Nor is Bon Secours alone. “Participation in the 340B Drug Pricing Program has not been associated with increases in hospital-reported uncompensated care provision,” concluded a study in the American Journal of Managed Care last year. The results of the research, write Sunita Desai and J. Michael McWilliams, bring “into question whether the program is achieving its stated goal of freeing up resources that are devoted to the care of low-income populations.”

In fact, as its benefits flow to higher-income patients, 340B has become counterproductive. A study by Bruce Levinson found that “the ability of people suffering severe economic hardship to afford needed medicines and medical care, relative to the general population, is negatively correlated with growth in the 340B program.”

Even so, the program keeps expanding in new ways. Originally, the government allowed hospitals and clinics to designate outside pharmacies to dispense 340B drugs in only limited cases, but in 2010, rules changed, and within a decade, the number of 340B contract pharmacies soared from 2,000 to 58,000, with retail chains like CVS and Walgreens dominant.

Again, growth was concentrated in affluent neighborhoods. A JAMA study in June found that while one-third of the nation’s pharmacies are now providing 340B drugs, “the share of 340B retail pharmacies in socioeconomically disadvantaged and primarily non-Hispanic Black and Hispanic/Latino neighborhoods declined.”

In addition, a Government Accountability Office (GAO) report said that the expansion “can make it harder to ensure compliance with 340B rules.” And most of the contract pharmacies failed to pass on the full 340B discount to patients.

As a result, 340B has become a profit center for these pharmacies as well.

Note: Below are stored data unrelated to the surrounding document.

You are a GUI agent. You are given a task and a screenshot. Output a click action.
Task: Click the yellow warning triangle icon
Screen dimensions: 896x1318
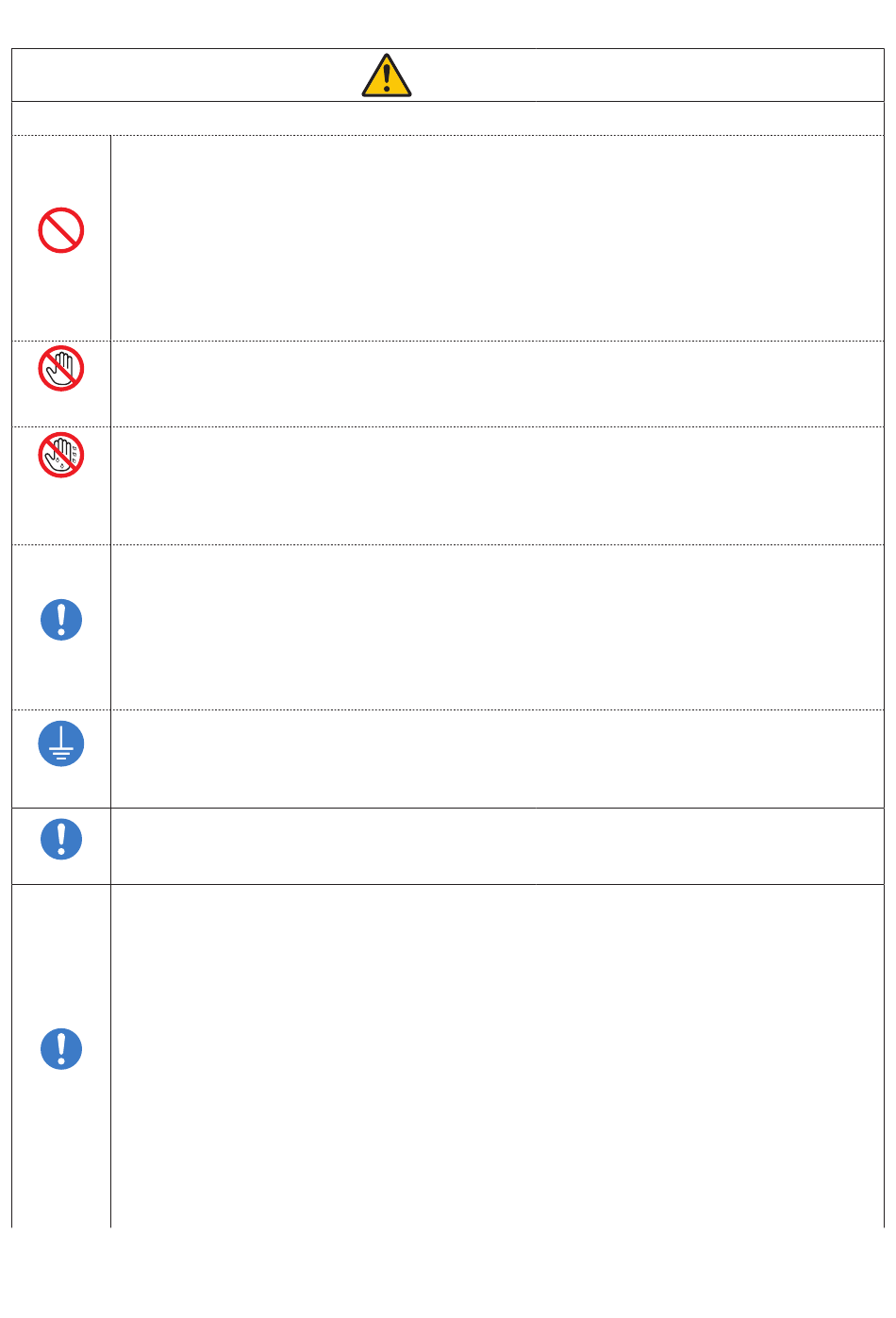click(x=387, y=75)
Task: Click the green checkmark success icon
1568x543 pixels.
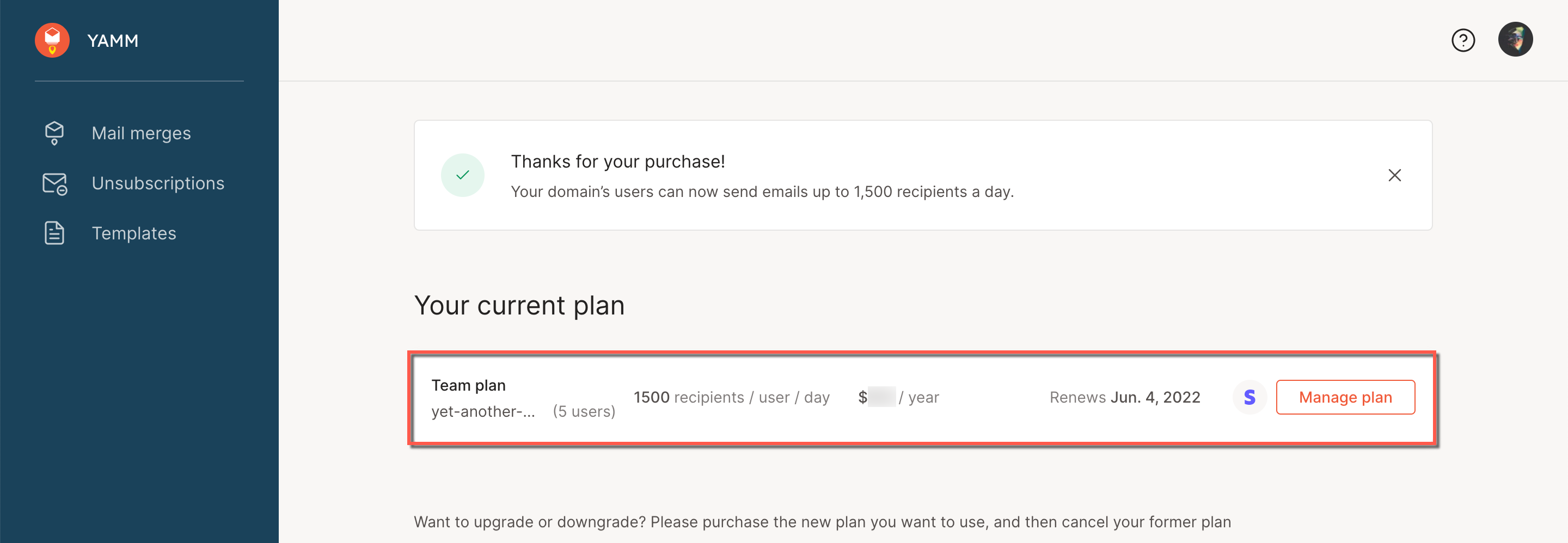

A study by the Berkeley Research Group found that the profit margin for 340B medicines picked up at contract pharmacies was an astonishing 72%, compared with 22% for non-340B medicines.

Legislators should learn a lesson from this disaster. If they want to help poor patients, they should do it simply with vouchers or direct payments. As for 340B itself, at long last, 340B must be reined in. Discounts should go only to hospitals and clinics in vulnerable communities, and all of the profits have to flow to low-income patients, as the original regulation intended. As for contract pharmacies, they need to be located in impoverished areas and required to pass discounts to uninsured patients.

In addition, the government must provide serious oversight. About three-quarters of the audits that were held from 2012 to 2019 found noncompliance, according to GAO. A comprehensive and serious effort at making the program smaller but better targeted is necessary. Otherwise, 340B deserves to fail, overwhelmed by consequences its advocates 30 years ago never intended.

James K. Glassman, a former U.S. Under Secretary of State and fellow at the American Enterprise Institute, advises health care companies and non-profits.